What You Get on a CD
Apart from CDs containing only photographs, the data on these CD roms consists of pictures (graphics files) of every page, generated by scanning the original book(s). The scans of the text pages are not photographic images, but are black and white 1 bit images which means that when printed you obtain a page which is very close to the original - examples of the pages are given for most of the books.
There are no plain text files of the books on these CD ROMs. The files are Adobe Acrobat .pdf files (unless stated otherwise). Readers are provided on the CDroms for both PCs and Macs (including iMacs). Navigation of the CD rom within Acrobat is made easy and quick by means of "navigation panes". Most of the CDs contain "Active links" (similar to HyperLinks on a web page) on the Contents and Index pages, and all but the National Gazetteer are machine searchable. Please note that those CDs that are machine searchable will generally not have active links on the index pages.

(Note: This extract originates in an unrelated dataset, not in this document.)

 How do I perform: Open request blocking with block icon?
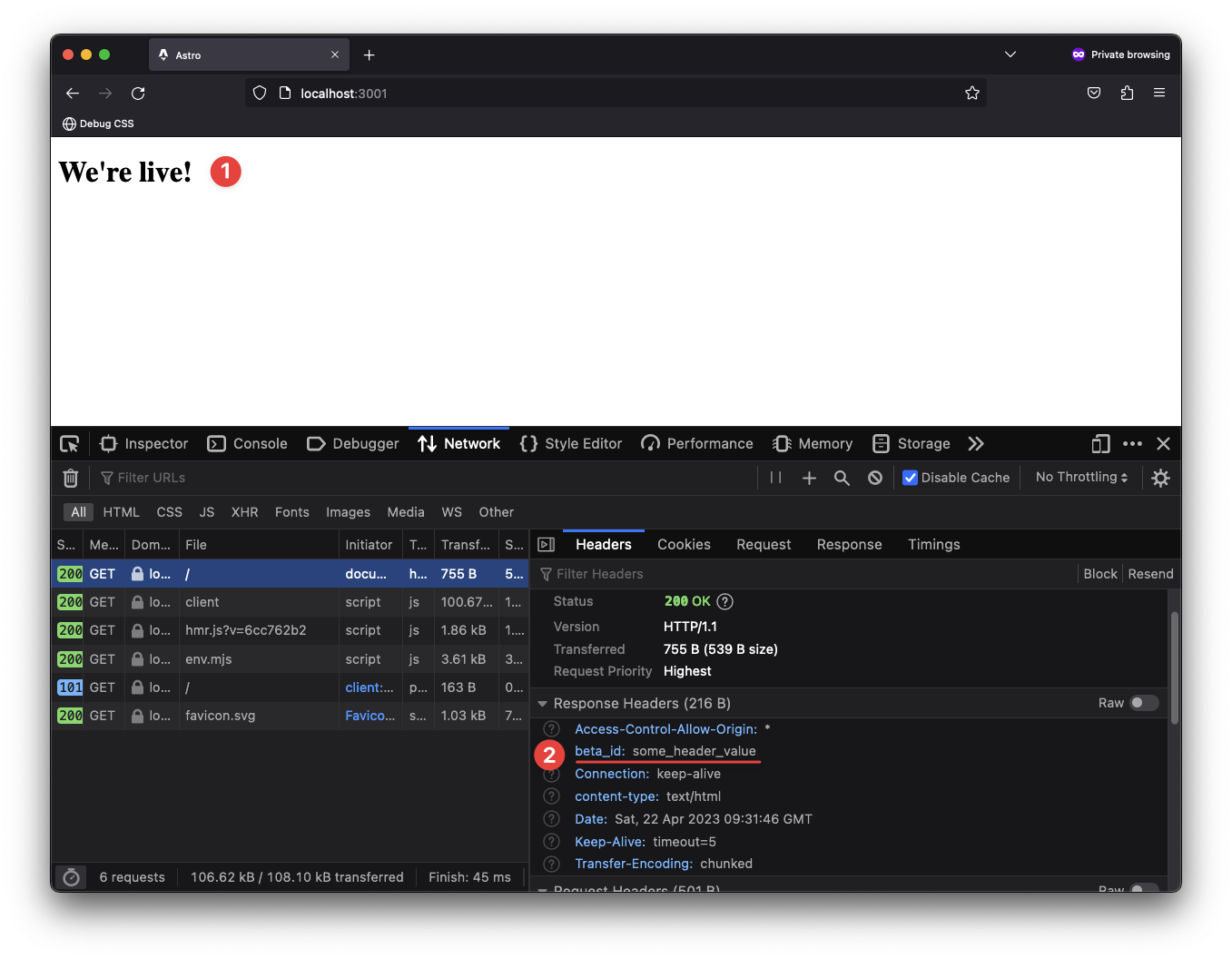pyautogui.click(x=874, y=477)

Included on all our Yorkshire CDroms are 5 maps:
- A map showing the wapentakes.
- 3 maps showing the parishes within the Ridings
- A detailed map of Yorkshire showing which places were within which parishes in the pre 1832 era (i.e. the ancient parishes)
The CDs contain the best possible scanned images that can be produced so that they are easily readable on a computer monitor without having to strain to read. The scanned images of text pages on the CDroms are black and white (not greyscale) unless otherwise stated, and when printed will give you a good facsimile of the page as it was when originally printed. The images have around 95% of the spurious dots removed (and 99.9% of the smaller ones), and are centred on the pages which are, where possible, a consistent size. The images are as square to page as possible.

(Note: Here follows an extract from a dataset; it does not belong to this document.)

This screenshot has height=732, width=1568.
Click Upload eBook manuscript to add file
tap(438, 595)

All of the books except for the National Gazetteer are machine searchable i.e. you can search for a word (or name) or a phrase. Being machine searchable also allows the Acrobat "Read out loud" facility to work for those who are visually impaired.
All books are scanned with the pages as flat as possible to the image sensor in order to keep scanning distortions to a minimum - overhead scanners are not use as these give horizontally compressed characters towards the centre of the book due to the curve on the pages and do not remove the print skewing relative to the page edges that occurs in many of the older books.
The images on the CDrom are in Acrobat pdf format, and are presented as individual books accessible from a common starting point which should appear automatically when the CDrom is inserted in the computer. Within each book, each page is presented separately. Photographs and detailed drawings are scanned in photographic mode, and where these are part of a text page, they are presented separately with a resolution such that all the detail of the original can be seen.
To make an Acrobat image searchable requires that the image is available in plain text so that the search software can search for individual words as opposed to searching for the image of the word. To generate the plain text file requires that the whole of the book is "OCRd" (Optical Character Recognition). The resulting text file is rarely perfect, and so a search for a given word or phrase cannot be guaranteed 100%, though in most cases it will be around 99.9%. Within the OCR software (currently Omnipage 15), proof-reading is carried out in order to remove errors in the text due to typos in the original (such as "succeeeding", reversed pairs of letters "teh" for "the", inverted letters, etc), and missing or distorted letters/words. As a rule, the sample .pdf files given on this site for the books are searchable.
The CDRoms & Cases
Various manufacturers recordable CDs (CD-Rs) are used, all branded, such as TDK, DataSafe, DataMedia, Memorex etc., and the data on all CDs is verified after "burning".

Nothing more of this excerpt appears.